Due to the limitation of file queue described in issue #89 <https://github.com/peter-wangxu/persist-queue/issues/89>_, task_done in one thread may acknowledge items in other threads which should not be. Considering the SQLiteAckQueue if you have such requirement.

Serialization via msgpack/cbor/json ^^^^^^^^^^^^^^^^^^^^^^^^^^^^^^^^^^^

.. code-block:: python

>>> from persistqueue
>>> q = persistqueue.Queue('mypath', serializer=persistqueue.serializers.msgpack)
>>> # via cbor2
>>> # q = persistqueue.Queue('mypath', serializer=persistqueue.serializers.cbor2)
>>> # via json
>>> # q = Queue('mypath', serializer=persistqueue.serializers.json)
>>> q.get()
'b'
>>> q.task_done()

Explicit resource reclaim ^^^^^^^^^^^^^^^^^^^^^^^^^

For some reasons, an application may require explicit reclamation for file handles or sql connections before end of execution. In these cases, user can simply call: .. code-block:: python

q = Queue() # or q = persistqueue.SQLiteQueue('mypath', auto_commit=True)
del q

to reclaim related file handles or sql connections.

Tips

task_done is required both for file based queue and SQLite3 based queue (when auto_commit=False) to persist the cursor of next get to the disk.

Performance impact

Tests

persist-queue use tox to trigger tests.

.. code-block:: console

tox -e <PYTHON_VERSION>

Available <PYTHON_VERSION>: py27, py34, py35, py36, py37

.. code-block:: console

tox -e pep8

pyenv <https://github.com/pyenv/pyenv>_ is usually a helpful tool to manage multiple versions of Python.

Caution

Currently, the atomic operation is supported on Windows while still in experimental, That's saying, the data in persistqueue.Queue could be in unreadable state when an incidental failure occurs during Queue.task_done.

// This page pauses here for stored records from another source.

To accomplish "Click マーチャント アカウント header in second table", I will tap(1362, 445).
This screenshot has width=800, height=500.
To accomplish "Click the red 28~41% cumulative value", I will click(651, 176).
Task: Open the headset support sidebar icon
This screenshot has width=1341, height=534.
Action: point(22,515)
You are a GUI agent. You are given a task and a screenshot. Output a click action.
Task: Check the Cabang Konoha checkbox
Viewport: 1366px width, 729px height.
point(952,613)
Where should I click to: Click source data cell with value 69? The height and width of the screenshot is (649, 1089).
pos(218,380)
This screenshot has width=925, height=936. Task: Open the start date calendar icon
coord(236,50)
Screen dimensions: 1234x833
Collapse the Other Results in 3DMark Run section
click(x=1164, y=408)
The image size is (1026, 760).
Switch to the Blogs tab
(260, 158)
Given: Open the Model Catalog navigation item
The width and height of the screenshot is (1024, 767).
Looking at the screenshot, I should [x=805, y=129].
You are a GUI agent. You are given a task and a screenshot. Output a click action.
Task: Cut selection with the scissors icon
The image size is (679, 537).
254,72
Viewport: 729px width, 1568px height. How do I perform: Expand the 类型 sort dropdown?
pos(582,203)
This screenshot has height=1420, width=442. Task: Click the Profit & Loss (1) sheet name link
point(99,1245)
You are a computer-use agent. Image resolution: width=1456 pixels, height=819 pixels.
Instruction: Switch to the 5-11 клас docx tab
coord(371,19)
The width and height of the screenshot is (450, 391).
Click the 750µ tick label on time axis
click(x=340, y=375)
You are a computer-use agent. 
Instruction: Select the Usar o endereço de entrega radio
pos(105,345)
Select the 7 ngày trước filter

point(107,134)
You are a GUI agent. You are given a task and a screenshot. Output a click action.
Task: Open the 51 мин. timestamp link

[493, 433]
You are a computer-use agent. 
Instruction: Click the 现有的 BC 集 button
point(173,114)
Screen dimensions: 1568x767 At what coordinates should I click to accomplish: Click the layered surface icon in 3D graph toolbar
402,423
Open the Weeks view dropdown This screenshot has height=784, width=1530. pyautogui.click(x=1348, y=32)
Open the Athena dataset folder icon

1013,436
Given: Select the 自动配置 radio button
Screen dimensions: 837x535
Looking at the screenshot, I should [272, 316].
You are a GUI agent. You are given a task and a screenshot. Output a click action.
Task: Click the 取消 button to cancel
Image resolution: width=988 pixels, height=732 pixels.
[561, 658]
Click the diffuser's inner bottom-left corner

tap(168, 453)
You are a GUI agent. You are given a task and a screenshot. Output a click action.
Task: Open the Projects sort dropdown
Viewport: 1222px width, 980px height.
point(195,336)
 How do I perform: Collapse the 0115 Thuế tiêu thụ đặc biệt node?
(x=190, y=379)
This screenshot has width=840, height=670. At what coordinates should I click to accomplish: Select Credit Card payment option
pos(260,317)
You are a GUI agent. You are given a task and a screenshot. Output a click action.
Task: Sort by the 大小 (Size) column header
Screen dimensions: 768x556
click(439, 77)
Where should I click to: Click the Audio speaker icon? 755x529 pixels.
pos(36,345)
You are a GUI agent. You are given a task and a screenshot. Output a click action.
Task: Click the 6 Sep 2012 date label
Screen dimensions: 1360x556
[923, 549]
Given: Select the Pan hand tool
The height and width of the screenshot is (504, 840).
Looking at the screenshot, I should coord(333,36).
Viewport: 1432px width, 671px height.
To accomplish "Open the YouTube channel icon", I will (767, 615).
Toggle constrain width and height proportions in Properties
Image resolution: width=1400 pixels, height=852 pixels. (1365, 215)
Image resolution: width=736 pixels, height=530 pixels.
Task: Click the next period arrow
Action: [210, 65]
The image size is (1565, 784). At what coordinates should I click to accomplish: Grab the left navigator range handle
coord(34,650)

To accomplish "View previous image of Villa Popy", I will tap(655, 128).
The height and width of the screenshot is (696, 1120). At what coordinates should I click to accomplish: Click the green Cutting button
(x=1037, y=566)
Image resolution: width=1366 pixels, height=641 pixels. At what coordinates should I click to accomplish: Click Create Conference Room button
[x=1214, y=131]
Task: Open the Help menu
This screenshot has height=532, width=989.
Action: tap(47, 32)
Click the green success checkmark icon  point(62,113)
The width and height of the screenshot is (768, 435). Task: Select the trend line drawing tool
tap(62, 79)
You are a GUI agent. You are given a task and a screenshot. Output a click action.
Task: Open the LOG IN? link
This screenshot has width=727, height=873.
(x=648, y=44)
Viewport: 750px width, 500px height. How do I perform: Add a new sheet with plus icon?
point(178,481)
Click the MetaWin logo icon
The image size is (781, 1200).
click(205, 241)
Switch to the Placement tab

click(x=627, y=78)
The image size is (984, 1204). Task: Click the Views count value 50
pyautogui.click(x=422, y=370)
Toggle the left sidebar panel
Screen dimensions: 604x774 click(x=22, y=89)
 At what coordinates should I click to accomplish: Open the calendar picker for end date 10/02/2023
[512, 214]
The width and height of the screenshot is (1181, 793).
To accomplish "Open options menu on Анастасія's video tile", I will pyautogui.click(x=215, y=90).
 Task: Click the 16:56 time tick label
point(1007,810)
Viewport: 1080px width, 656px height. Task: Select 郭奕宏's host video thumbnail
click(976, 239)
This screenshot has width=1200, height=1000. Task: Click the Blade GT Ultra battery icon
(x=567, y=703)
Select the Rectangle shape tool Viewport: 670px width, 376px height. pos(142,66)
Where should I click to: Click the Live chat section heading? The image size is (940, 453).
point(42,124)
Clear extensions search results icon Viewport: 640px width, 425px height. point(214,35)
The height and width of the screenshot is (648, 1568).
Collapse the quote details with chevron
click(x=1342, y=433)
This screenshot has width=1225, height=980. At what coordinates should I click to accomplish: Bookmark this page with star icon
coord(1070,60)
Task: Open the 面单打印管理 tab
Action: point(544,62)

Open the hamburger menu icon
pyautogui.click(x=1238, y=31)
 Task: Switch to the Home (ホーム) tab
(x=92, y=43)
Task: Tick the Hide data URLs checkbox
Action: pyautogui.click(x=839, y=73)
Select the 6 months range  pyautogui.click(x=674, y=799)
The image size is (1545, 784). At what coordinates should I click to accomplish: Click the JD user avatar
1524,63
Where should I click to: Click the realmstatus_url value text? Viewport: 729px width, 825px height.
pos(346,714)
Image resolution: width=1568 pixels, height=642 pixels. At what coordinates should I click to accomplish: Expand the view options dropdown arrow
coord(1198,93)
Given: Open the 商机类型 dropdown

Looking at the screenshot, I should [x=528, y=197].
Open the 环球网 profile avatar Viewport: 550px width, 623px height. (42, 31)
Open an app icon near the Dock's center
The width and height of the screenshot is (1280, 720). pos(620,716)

DO NOT put any critical data on persistqueue.queue on Windows.

Contribution

Simply fork this repo and send PR for your code change(also tests to cover your change), remember to give a title and description of your PR. I am willing to enhance this project with you :).

License

BSD <LICENSE>_

Contributors

Contributors <https://github.com/peter-wangxu/persist-queue/graphs/contributors>_

FAQ

persistqueue open 2 connections for the db if multithreading=True, the SQLite database is locked until that transaction is committed. The timeout parameter specifies how long the connection should wait for the lock to go away until raising an exception. Default time is 10, increase timeout when creating the queue if above error occurs.

The sqlite3 queues are heavily tested under multi-threading environment, if you find it's not thread-safe, please make sure you set the multithreading=True when initializing the queue before submitting new issue:).